I’m keen to hear installer experiences, both good and bad in the comments below.
Warranty
The SolarEdge warranty document reveals their own confidence in their product – kind of.
- 25-year warranty on optimisers.
- 12 years on the inverter
- 5-years on the Zigbee and WiFi and the SolarEdge Meter.
- It’s a limited warranty, and when you read the warranty document this means they pay for the replacement product or parts, but not labour.
However, SolarEdge has a labour reimbursement programme that would cover the cost (but not really any profit) for certified SolarEdge installers. I’d just like to see that reflected in their SolarEdge-warranty document.
Conclusion
SolarEdge is a financially stable company with a unique product.
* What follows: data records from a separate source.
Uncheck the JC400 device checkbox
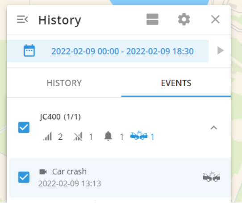 click(x=24, y=128)
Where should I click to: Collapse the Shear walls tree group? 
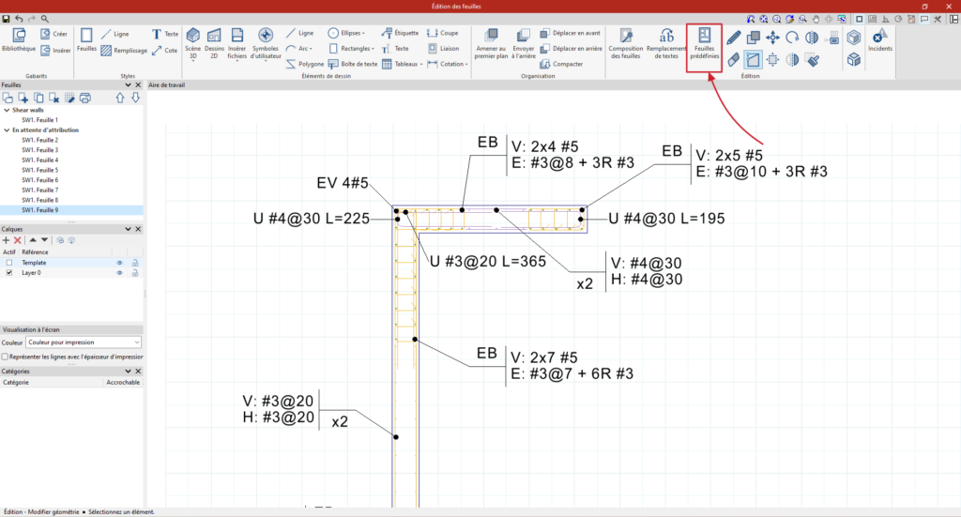5,110
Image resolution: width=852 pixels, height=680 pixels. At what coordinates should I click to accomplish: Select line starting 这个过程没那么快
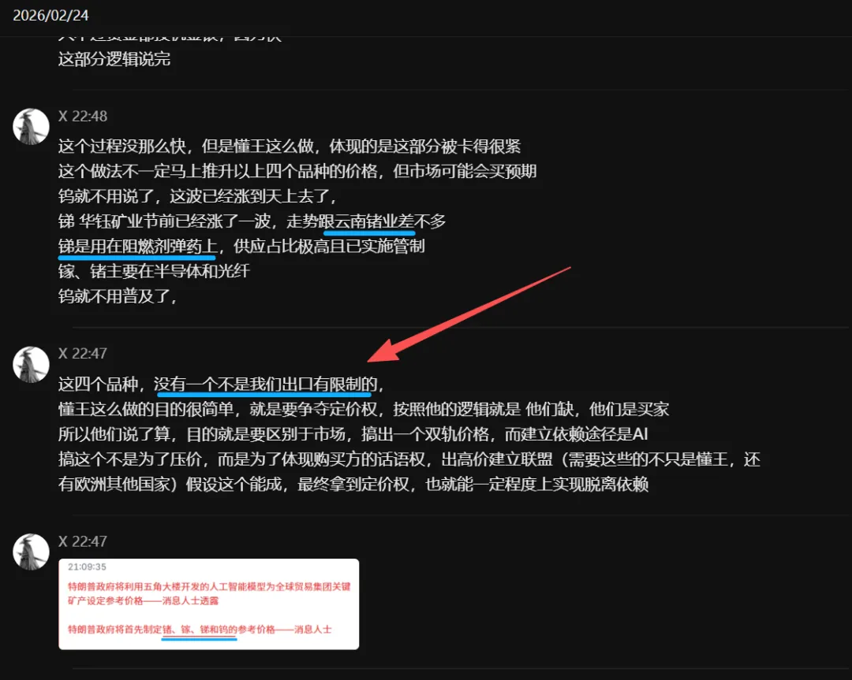coord(289,147)
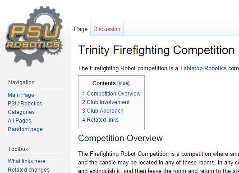Open Main Page in navigation
The height and width of the screenshot is (173, 239).
click(21, 95)
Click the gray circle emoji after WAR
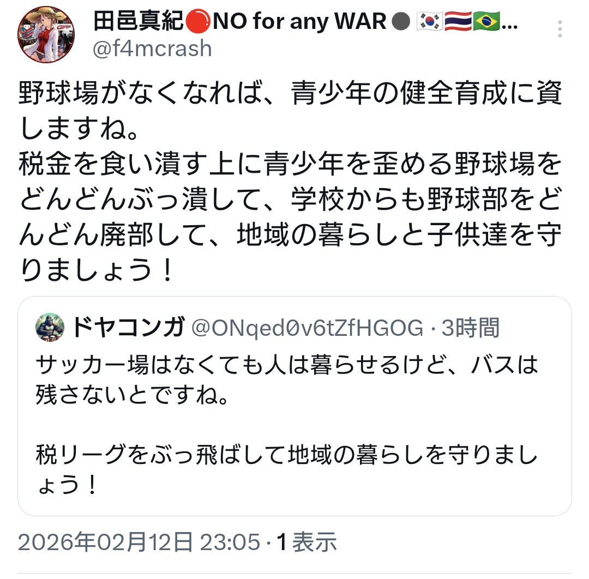The height and width of the screenshot is (579, 589). [401, 21]
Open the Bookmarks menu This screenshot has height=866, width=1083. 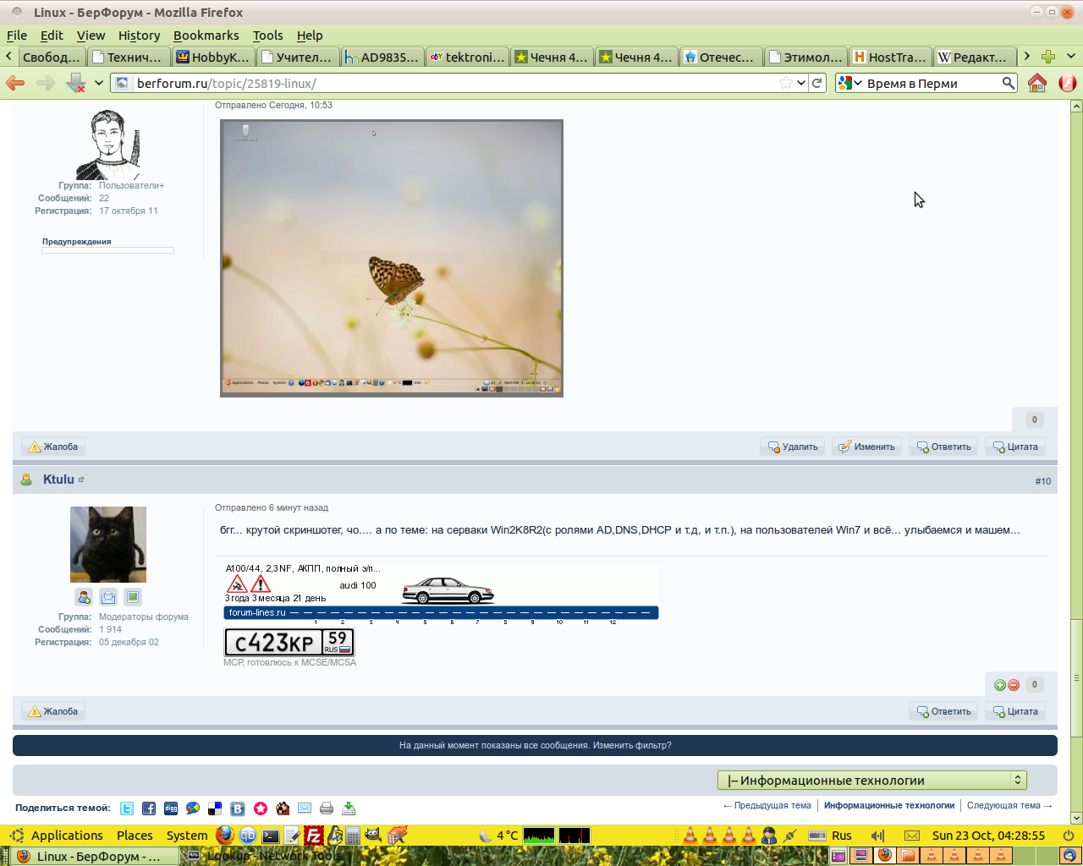(206, 36)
Optimisation will allow your panels to perform at their maximum, particularly in shaded conditions. SolarEdge offers an increased level of safety in case of a fire. More importantly, the production of individual panels can be monitored which may help identify a future panel warranty claim.
The new HD Wave is a redesigned inverter that I found operates 1.5% more efficiently than its predecessor. The inverter does not produce as much heat as a Fronius inverter. In my tests, although it did not dissipate the heat, the 5kW SolarEdge ran cooler internally than the Fronius even without the use of internal fans. SolarEdge believes they have solved a significant problem by replacing electrolytic with film capacitors. However, the industry does not entirely agree this problem needed to be solved. SolarEdge seems to be more reliable than my relatively limited experience. While it would be good to see the warranty document changed for it to reflect the SolarEdge’s labour reimbursement programme, you can’t help but be impressed with the duration of their warranty.
After my mixed review, I hope SolarEdge still considers me a friend.
Mark Cavanagh
6 Responses
Since our initial experience, we have had installers who greatly opposed our position come to realise that our findings were accurate and they’ve since stopped selling them. The newer generation SolarEdge inverters are apparently more reliable, but only time will tell. Our preference is Fronius, as after sales support surpasses the product, and a few more reasons that Mark shares here: https://www.youtube.com/watch?v=jZXhYvA_fSI
I have 42 panels. In 8 years we have replaced 15 optimisers. I don’t have access to alerts, so I must constantly check my system status online. I am able to see my layout and panel production, but no alerts.
Hi Mike, from my understanding, one you report the issue to your installer, they have to repair it in a reasonable time. If not, then you might be eligible to lost electricity.
I just found out that my inverter has been down since September 12th (by calling the electric company to ask about my larger bill than normal). Do you know what I may have access to as far as reimbursement is concerned?
I found your article extremely interesting. Right now I have have a problem and Im pretty sure its the inverter. I have a solar company that has been working on it for 4 months. SE keeps fighting them on replacing the inverter. My app shows that the panels are are producing what they should be on the graph but when you look at the daily total its 50 percent or more less than what it should be if you do the math. I need help, they just keep sending out the company i hired to replace parts, fimware update, new comm card and its not working. Im beyond pissed and need advice. Thanks, Brent
Hi Mark. Great work. I have just experienced my second Solar Edge Inverter (or optimiser?) failure. Each unit lasted almost exactly 13 months. On both occasions failure occured at or near maximum energy production (near 12 noon) and in the heat of the day (32C +). I live in Perth and the inverter (although partly shaded by an eve) is East facing.